2. Kishi Bashi, Irving Plaza, September 12
Kishi Bashi sounds even better live than he does recorded. And he delivered a dazzling set with profuse vocal looping and an excellent backing band. Kauro Ishibashi has a supercharged, effusive aura, and his music embodies that persona. This set took a rowdy turn that involved crowd surfing, strobe lights and an outright jam session.
3. Panama Wedding, CMJ Music Marathon
I happened upon newcomers Panama Wedding three different times during CMJ: Initially, opening for NONONO at Mercury Lounge on the first night. Since the band had only released one song, “All of the People,” I was eager to see what would unfold onstage. Their set was so tight that I caught the fantastical pop group the following night at Pianos and then again at a showcase at Santos Party House.
4. You Won’t, Rockwood Music Hall, October 30
The live iteration of You Won’t is a spectacle to behold. I watched eagerly as Josh Arnoudse and Raky Sastri wielded a slew of instruments with ease, quickly fascinating the audience. The duo took their jaunty music into the audience a couple of times to break the barrier and enlisted some extra vocal support by encouraging us to all to sing along.
5. James Blake, Terminal 5, November 6
In this spellbinding live performance, complete with plenty of vocal looping and haunting electronica, James Blake made a cavernous room filled with people feel intimate. And that he’s such a dapper-looking fellow only helps boost his appeal. I’m still transfixed by this performance nearly two months later. James Blake’s music has some serious lasting effects. —Schuyler Rooth
My Top Five Shows with Regard to Lights, Visuals and Production
1. Umphrey’s McGee, Brooklyn Bowl, January 20
Kick-ass creative lighting and Brooklyn Bowl don’t usually go hand in hand, but Umphrey’s McGee lighting guru Jefferson Waful turned the room into a thing of beauty.
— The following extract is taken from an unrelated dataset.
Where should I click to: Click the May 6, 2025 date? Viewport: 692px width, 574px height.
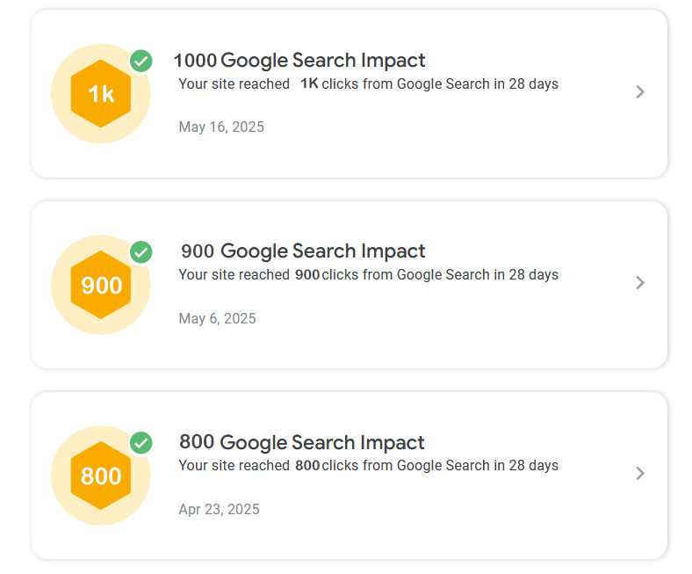(217, 318)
3. Plaza: Portugal. The Man, Irving Plaza, May 20
4. The Flaming Lips/Tame Impala, Terminal 5, October 1
It was almost as fascinating to watch the Lips’ spectacle getting set up as it was to see it in action—confetti, strobes, LEDs and, well, pretty much everything. And Tame Impala’s projections were no slouch either.
My Top Five Albums
1. Phosphorescent, Muchacho
I’d only seen Phosphorescent once before listening to Muchacho for the first time. And while much of Matthew Houck’s previous work is country-tinged (not that there’s anything wrong with that), this album, ostensibly about a breakup, covers more territory, from the meditative sounds of “Sun, Arise (An Invocation, an Introduction)” and “Sun’s Arising (A Koan, an Exit)” to the jammy, driving “Ride On/Right On” to softer fare, like “Muchacho’s Tune,” all centered on Houck’s evocative voice. I still can’t stop listening to it.
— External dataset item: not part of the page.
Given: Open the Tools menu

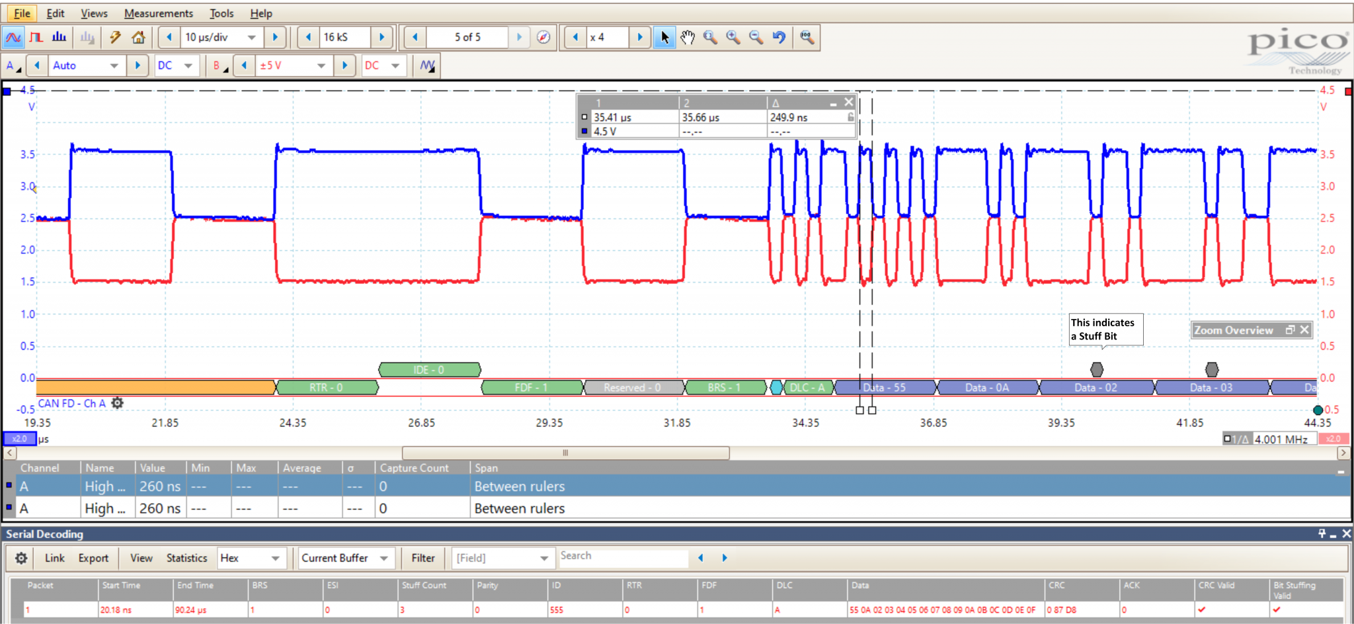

2. Foxygen, We Are the 21st Century Ambassadors of Peace & Magic
Foxygen’s third full-length, We Are the 21st Century Ambassadors of Peace & Magic, comes off as a loving mash note to ’70s rock. You’ll hear bits of the Rolling Stones, Velvet Underground and David Bowie, but the album expertly manages to sound like something whole and new rather than something derivative.
3. White Denim, Corsicana Lemonade
Upon the first couple of listens, I found White Denim’s latest, Corsicana Lemonade, to be too singer-songwriter-y, but I continued to give it a chance, and it opened up to something much bigger, with genre-hopping songs like “Let It Feel Good (My Eagles)” and “Pretty Green”—not to mention some searing guitar parts—grabbing me by the throat.
4. Futurebirds, Baba Yaga
Admittedly, I didn’t know anything about Futurebirds, out of Athens, Ga., before writing a preview of their late-May show at The Bowery Ballroom. But while listening to their second LP, Baba Yaga, as I wrote, I became totally enamored of the album—half twangy Southern rock and half spacey reverb.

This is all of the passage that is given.